Lay out every line of the rows below as a Markdown table with the columns No. and Line, numbering the lines in order and leaving out blank ones.

* BEGIN Entries shown *

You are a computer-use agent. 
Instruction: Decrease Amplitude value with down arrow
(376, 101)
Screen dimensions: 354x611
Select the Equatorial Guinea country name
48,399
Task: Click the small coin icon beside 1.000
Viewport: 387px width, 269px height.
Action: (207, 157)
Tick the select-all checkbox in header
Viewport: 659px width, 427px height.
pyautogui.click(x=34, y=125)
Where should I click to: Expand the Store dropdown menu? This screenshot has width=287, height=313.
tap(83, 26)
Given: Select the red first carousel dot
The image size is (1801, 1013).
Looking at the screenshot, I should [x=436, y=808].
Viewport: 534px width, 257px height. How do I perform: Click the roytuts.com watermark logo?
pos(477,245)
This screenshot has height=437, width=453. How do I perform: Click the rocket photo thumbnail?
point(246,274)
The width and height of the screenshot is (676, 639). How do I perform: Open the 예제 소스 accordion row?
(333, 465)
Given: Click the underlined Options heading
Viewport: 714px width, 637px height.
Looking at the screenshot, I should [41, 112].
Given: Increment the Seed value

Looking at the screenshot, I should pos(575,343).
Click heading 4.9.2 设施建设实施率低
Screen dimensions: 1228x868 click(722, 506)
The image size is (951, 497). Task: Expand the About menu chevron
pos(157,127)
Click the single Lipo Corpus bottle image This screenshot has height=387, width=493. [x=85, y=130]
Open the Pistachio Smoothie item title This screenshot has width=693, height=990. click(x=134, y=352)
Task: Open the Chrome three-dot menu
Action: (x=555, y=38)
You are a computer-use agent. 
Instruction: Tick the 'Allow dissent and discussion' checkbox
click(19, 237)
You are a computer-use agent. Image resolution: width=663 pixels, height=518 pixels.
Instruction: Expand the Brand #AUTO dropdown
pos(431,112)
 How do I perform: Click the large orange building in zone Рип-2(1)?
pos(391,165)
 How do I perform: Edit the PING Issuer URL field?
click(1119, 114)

* END Entries shown *

**Worked answer:**
| No. | Line |
|---|---|
| 1 | You are a computer-use agent.  |
| 2 | Instruction: Decrease Amplitude value with down arrow |
| 3 | (376, 101) |
| 4 | Screen dimensions: 354x611 |
| 5 | Select the Equatorial Guinea country name |
| 6 | 48,399 |
| 7 | Task: Click the small coin icon beside 1.000 |
| 8 | Viewport: 387px width, 269px height. |
| 9 | Action: (207, 157) |
| 10 | Tick the select-all checkbox in header |
| 11 | Viewport: 659px width, 427px height. |
| 12 | pyautogui.click(x=34, y=125) |
| 13 | Where should I click to: Expand the Store dropdown menu? This screenshot has width=287, height=313. |
| 14 | tap(83, 26) |
| 15 | Given: Select the red first carousel dot |
| 16 | The image size is (1801, 1013). |
| 17 | Looking at the screenshot, I should [x=436, y=808]. |
| 18 | Viewport: 534px width, 257px height. How do I perform: Click the roytuts.com watermark logo? |
| 19 | pos(477,245) |
| 20 | This screenshot has height=437, width=453. How do I perform: Click the rocket photo thumbnail? |
| 21 | point(246,274) |
| 22 | The width and height of the screenshot is (676, 639). How do I perform: Open the 예제 소스 accordion row? |
| 23 | (333, 465) |
| 24 | Given: Click the underlined Options heading |
| 25 | Viewport: 714px width, 637px height. |
| 26 | Looking at the screenshot, I should [41, 112]. |
| 27 | Given: Increment the Seed value |
| 28 | Looking at the screenshot, I should pos(575,343). |
| 29 | Click heading 4.9.2 设施建设实施率低 |
| 30 | Screen dimensions: 1228x868 click(722, 506) |
| 31 | The image size is (951, 497). Task: Expand the About menu chevron |
| 32 | pos(157,127) |
| 33 | Click the single Lipo Corpus bottle image This screenshot has height=387, width=493. [x=85, y=130] |
| 34 | Open the Pistachio Smoothie item title This screenshot has width=693, height=990. click(x=134, y=352) |
| 35 | Task: Open the Chrome three-dot menu |
| 36 | Action: (x=555, y=38) |
| 37 | You are a computer-use agent.  |
| 38 | Instruction: Tick the 'Allow dissent and discussion' checkbox |
| 39 | click(19, 237) |
| 40 | You are a computer-use agent. Image resolution: width=663 pixels, height=518 pixels. |
| 41 | Instruction: Expand the Brand #AUTO dropdown |
| 42 | pos(431,112) |
| 43 |  How do I perform: Click the large orange building in zone Рип-2(1)? |
| 44 | pos(391,165) |
| 45 |  How do I perform: Edit the PING Issuer URL field? |
| 46 | click(1119, 114) |